Cumhurbaşkanı Erdoğan: Kültüründen habersiz bir neslin hayata tutunması mümkün değildir

Cumhurbaşkanı Erdoğan, İstanbul'un fethinin 567. yıl dönümü etkinliklerinde konuştu

Fotoğraf: AA

Cumhurbaşkanı Recep Tayyip Erdoğan, İstanbul'un fethinin 567. yıl dönümü etkinliklerinde konuştu.

Erdoğan, “Kökleri ile bağı kopmuş bir ağaç nasıl ayakta kalamazsa kültüründen habersiz bir neslin de hayata tutunması mümkün değildir” dedi.

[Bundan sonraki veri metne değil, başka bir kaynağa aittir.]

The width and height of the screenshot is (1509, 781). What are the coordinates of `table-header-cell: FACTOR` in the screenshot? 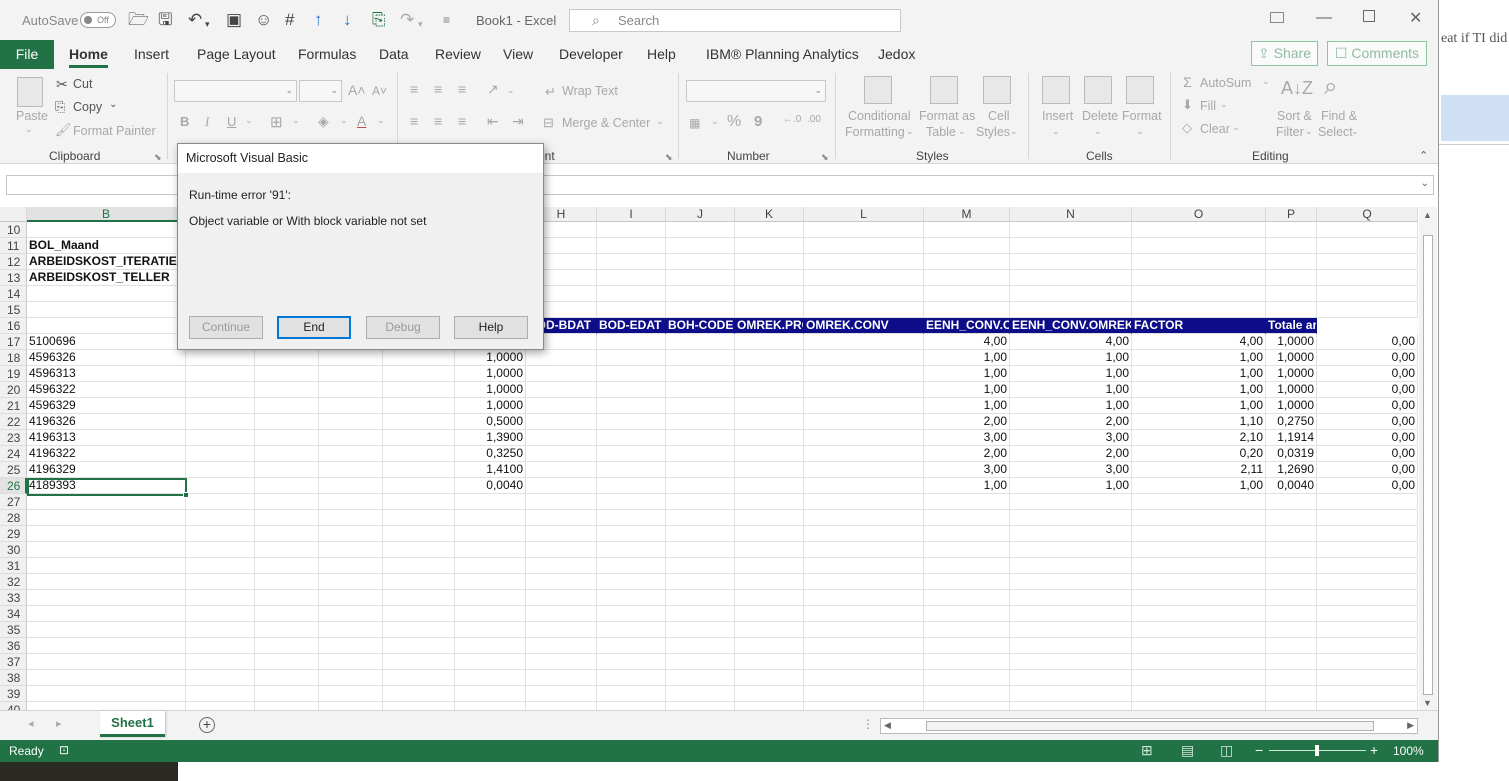 It's located at (1199, 326).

“Evlatlarımızı okçuluğa, biniciliğe, atıcılığa yönlendirirken aynı zamanda onları kendi kültürel kodlarımızla da tanıştırıyoruz" diyen Erdoğan, “Devlet olarak ana önceliğimiz, kendini bilen, tarihini, medeniyetini bilen, öz güveni yüksek, ahlaklı, erdemli ve sağlıklı gençler yetiştirmektir” ifadelerini kullandı.

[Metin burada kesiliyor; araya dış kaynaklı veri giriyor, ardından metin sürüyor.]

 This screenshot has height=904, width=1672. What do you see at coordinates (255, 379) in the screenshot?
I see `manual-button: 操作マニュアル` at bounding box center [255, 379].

Erdoğan konuşmasında şunları kaydetti:

Sporcularımıza 'Ya Hak' diyerek ok atan tüm okçularımıza sevgilerimizi sunuyorum. Ülkemizle beraber tüm dünyayı etkileyen koronavirüs salgını sebebiyle buruk Ramazan ve bayram geçirdik. İstanbul'un fethini de daha mütevazı etkinliklerle idrak etmeye çalışıyoruz. Ata sporlarımızdan olan okçuluk ve atıcılık salgına karşı en az riskli sporlar arasında yer alıyor. 8. Fetih Kupası ise salgın sonrasında yapılan ilk spor müsabakası özelliği taşıyor. Ülkemizle beraber dünyayla da ilgiyle takip edilen bu etkinliğin yeni dönemin müjdecisi olmasını temenni ediyorum.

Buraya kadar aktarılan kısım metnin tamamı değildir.